Background Literature depicts differences in ethical decision-making (EDM) between countries and intensive care units (ICU).

Objectives To better conceptualise EDM climate in the ICU and to validate a tool to assess EDM climates.

Methods Using a modified Delphi method, we built a theoretical framework and a self-assessment instrument consisting of 35 statements. This Ethical Decision-Making Climate Questionnaire (EDMCQ) was developed to capture three EDM domains in healthcare: interdisciplinary collaboration and communication; leadership by physicians; and ethical environment. This instrument was subsequently validated among clinicians working in 68 adult ICUs in 13 European countries and the USA. Exploratory and confirmatory factor analysis was used to determine the structure of the EDM climate as perceived by clinicians.
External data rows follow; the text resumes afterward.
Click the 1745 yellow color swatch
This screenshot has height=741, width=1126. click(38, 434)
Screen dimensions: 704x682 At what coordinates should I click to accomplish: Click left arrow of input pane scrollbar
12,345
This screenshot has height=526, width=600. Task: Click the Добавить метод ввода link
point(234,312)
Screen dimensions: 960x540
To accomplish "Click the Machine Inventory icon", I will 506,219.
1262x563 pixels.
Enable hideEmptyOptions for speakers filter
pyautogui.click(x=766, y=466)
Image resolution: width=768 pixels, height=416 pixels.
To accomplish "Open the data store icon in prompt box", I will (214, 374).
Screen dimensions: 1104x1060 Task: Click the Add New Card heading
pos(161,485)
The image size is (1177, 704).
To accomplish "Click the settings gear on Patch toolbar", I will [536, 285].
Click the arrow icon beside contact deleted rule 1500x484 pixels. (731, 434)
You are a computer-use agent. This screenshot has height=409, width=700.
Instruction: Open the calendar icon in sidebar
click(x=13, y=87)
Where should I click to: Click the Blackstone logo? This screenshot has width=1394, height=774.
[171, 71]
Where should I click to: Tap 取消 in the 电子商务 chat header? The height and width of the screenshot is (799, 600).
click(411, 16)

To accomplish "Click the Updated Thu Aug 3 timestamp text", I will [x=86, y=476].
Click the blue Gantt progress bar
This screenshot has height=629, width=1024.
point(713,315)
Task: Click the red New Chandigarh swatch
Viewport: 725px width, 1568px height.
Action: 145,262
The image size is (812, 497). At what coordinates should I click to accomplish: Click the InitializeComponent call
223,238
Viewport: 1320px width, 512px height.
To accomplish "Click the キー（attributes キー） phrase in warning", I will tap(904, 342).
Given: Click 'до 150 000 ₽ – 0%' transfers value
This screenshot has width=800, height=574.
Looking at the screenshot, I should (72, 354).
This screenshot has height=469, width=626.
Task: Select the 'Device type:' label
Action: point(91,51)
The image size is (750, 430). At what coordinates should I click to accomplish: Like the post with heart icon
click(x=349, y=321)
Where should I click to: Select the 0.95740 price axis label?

Measurement invariance was tested to make sure that variables used in the analysis were comparable constructs across different groups.

Results Of 3610 nurses and 1137 physicians providing ICU bedside care, 2275 (63.1%) and 717 (62.9%) participated respectively. Statistical analyses revealed that a shortened 32-item version of the EDMCQ scale provides a factorial valid measurement of seven facets of the extent to which clinicians perceive an EDM climate: self-reflective and empowering leadership by physicians; practice and culture of open interdisciplinary reflection; culture of not avoiding end-of-life decisions; culture of mutual respect within the interdisciplinary team; active involvement of nurses in end-of-life care and decision-making; active decision-making by physicians; and practice and culture of ethical awareness. Measurement invariance of the EDMCQ across occupational groups was shown, reflecting that nurses and physicians interpret the EDMCQ items in a similar manner.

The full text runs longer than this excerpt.